SINGAPORE (THE NEW PAPER) – The young BTS fan beamed with anticipation and was clearly excited as her turn came to enter the Singapore National Stadium after a long queue.
But it was not to be.
Clutching her ticket for the South Korean boyband’s much-awaited Jan 19 concert, the girl, who looked to be of primary school age, burst into tears when staff told her she could not enter the venue.
The reason: The ticket she had bought was a fake.
She was not alone.
Just five minutes later, a woman in the same queue was also turned away because her ticket had already been scanned for entry about half an hour earlier.
This meant that it was likely also a fake, and someone had probably made duplicates and sold it online to her friend, who had bought it for her, as the woman was overheard explaining to a counter staff member.
Like the young fan, she too, was turned away, unable to join in the sold-out gig by the popular seven-member group, who was returning to Singapore after four years as part of their Love Yourself World Tour.

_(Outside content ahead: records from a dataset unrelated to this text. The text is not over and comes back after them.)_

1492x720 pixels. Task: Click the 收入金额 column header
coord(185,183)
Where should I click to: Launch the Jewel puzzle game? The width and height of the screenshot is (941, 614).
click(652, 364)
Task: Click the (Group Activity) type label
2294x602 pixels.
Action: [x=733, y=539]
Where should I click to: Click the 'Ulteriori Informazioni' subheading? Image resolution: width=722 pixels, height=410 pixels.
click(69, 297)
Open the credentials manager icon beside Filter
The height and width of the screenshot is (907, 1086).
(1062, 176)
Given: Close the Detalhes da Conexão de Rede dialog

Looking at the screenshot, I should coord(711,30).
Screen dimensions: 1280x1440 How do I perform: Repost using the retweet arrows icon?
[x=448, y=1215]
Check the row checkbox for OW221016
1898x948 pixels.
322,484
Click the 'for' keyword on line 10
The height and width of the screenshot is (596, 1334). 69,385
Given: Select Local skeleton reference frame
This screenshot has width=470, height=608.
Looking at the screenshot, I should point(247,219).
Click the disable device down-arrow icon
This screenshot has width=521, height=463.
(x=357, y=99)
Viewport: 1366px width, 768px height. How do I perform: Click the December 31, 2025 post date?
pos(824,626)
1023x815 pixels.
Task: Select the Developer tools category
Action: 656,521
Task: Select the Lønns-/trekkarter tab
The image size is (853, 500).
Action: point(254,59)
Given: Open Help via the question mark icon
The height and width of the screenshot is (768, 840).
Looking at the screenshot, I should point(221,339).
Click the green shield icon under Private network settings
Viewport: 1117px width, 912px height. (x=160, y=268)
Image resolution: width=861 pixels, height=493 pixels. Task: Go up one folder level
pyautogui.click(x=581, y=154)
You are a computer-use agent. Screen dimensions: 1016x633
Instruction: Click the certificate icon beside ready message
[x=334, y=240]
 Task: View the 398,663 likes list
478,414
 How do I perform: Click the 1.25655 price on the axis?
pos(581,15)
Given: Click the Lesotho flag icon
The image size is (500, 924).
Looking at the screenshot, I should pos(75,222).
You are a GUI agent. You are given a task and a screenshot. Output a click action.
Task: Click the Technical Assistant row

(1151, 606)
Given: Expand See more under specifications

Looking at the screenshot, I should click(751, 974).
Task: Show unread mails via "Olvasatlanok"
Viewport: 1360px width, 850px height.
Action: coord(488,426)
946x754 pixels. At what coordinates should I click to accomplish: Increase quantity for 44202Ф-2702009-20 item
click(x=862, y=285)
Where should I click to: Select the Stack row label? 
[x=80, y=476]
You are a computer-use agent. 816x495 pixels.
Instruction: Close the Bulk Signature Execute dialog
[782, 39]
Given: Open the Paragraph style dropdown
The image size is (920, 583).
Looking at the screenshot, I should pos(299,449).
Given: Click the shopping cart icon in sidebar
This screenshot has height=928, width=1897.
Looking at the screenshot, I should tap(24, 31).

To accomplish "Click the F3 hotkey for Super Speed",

A Singapore Sports Hub spokesman told The New Paper last Wednesday (Jan 23): “The Singapore Sports Hub takes cases of ticket scamming seriously, and we work closely with promoters and government authorities to identify scalpers and unauthorised reselling.
“Any unauthorised resale tickets identified will be voided and denied entry to our venue.”
Days before the BTS concert, the Sports Hub had issued a media advisory that tickets would have their bar codes scanned at access points, and that each validated ticket could be scanned only once.
Said the spokesman: “By purchasing tickets through resellers other than the authorised ticket agent, buyers take the risk that the validity of the tickets cannot be guaranteed as it could lead to seizure or cancellation of those tickets without refund or other compensation.”
A BTS fan from the US, who wanted to be known only as Ms Paulina, 31, also thought she had a valid ticket, but she was turned away.
Ms Paulina, who works for a San Francisco-based law firm, tweeted about her experience.
She later told TNP she had bought the ticket, which cost $437.35, from StubHub, through an online ticket exchange company based in the US, after arriving in Singapore.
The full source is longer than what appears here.